§ **Assigned task**: Take the line with "The width and height of the screenshot is (1101, 492)." and the rest of the lines after it, to the end of the entries, and restate them exactly.

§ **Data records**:

○ ○ ○ ○ ○

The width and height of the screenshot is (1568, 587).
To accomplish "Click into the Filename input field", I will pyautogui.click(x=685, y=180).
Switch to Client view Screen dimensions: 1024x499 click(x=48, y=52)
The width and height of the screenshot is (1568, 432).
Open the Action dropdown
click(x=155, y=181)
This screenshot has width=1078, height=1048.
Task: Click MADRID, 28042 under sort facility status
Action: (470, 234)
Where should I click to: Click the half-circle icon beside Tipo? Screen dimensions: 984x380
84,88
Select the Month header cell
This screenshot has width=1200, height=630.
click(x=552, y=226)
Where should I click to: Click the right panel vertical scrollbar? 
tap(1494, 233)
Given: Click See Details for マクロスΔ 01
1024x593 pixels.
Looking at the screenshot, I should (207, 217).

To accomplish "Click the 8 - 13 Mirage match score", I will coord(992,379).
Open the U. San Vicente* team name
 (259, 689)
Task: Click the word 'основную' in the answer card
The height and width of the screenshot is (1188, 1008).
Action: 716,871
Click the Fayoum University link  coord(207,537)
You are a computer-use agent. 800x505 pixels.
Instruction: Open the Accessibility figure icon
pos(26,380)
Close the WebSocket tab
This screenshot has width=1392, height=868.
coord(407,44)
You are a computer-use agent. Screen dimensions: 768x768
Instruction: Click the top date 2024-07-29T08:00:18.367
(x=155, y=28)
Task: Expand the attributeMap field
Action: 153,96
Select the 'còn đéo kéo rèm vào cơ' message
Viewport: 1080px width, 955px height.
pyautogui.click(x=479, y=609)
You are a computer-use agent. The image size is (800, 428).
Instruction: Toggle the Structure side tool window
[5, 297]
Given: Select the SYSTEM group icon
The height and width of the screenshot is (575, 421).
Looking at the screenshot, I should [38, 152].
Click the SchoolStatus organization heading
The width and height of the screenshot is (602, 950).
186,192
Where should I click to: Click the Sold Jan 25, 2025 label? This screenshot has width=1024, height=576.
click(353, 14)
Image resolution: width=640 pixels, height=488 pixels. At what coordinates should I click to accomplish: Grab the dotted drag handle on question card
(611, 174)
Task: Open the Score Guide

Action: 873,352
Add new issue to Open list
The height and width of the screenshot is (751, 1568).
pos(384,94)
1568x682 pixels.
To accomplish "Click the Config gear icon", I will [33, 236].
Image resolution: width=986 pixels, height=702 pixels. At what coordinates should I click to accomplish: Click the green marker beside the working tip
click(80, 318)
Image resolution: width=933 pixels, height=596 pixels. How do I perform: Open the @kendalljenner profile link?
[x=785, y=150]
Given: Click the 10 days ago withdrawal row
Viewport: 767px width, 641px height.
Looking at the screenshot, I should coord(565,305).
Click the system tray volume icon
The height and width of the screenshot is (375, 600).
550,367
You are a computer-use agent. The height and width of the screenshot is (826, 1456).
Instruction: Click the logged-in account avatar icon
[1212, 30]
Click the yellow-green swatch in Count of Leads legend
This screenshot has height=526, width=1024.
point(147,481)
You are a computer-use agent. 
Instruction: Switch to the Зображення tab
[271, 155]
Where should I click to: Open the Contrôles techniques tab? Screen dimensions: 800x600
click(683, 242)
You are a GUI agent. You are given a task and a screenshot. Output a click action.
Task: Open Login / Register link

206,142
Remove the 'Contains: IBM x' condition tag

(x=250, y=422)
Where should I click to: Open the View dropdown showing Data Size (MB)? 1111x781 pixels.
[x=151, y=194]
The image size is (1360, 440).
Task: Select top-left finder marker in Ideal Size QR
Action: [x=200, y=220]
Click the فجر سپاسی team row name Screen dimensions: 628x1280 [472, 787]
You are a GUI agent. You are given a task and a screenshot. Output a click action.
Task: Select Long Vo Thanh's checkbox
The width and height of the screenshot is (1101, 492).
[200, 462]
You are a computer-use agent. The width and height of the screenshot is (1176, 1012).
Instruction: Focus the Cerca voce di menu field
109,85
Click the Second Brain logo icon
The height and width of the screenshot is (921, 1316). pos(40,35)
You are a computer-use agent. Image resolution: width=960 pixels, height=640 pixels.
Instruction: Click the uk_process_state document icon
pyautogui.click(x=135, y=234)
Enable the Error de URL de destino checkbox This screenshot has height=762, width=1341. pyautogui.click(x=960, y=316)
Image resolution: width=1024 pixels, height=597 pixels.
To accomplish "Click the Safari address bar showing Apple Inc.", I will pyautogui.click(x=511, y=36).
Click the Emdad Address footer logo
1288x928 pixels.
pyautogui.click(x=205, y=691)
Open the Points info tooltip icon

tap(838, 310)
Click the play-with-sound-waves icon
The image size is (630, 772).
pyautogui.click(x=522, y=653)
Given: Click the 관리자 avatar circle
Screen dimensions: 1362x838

○ ○ ○ ○ ○

§ **Written response**:
The width and height of the screenshot is (1101, 492).
[200, 462]
You are a computer-use agent. The width and height of the screenshot is (1176, 1012).
Instruction: Focus the Cerca voce di menu field
109,85
Click the Second Brain logo icon
The height and width of the screenshot is (921, 1316). pos(40,35)
You are a computer-use agent. Image resolution: width=960 pixels, height=640 pixels.
Instruction: Click the uk_process_state document icon
pyautogui.click(x=135, y=234)
Enable the Error de URL de destino checkbox This screenshot has height=762, width=1341. pyautogui.click(x=960, y=316)
Image resolution: width=1024 pixels, height=597 pixels.
To accomplish "Click the Safari address bar showing Apple Inc.", I will pyautogui.click(x=511, y=36).
Click the Emdad Address footer logo
1288x928 pixels.
pyautogui.click(x=205, y=691)
Open the Points info tooltip icon

tap(838, 310)
Click the play-with-sound-waves icon
The image size is (630, 772).
pyautogui.click(x=522, y=653)
Given: Click the 관리자 avatar circle
Screen dimensions: 1362x838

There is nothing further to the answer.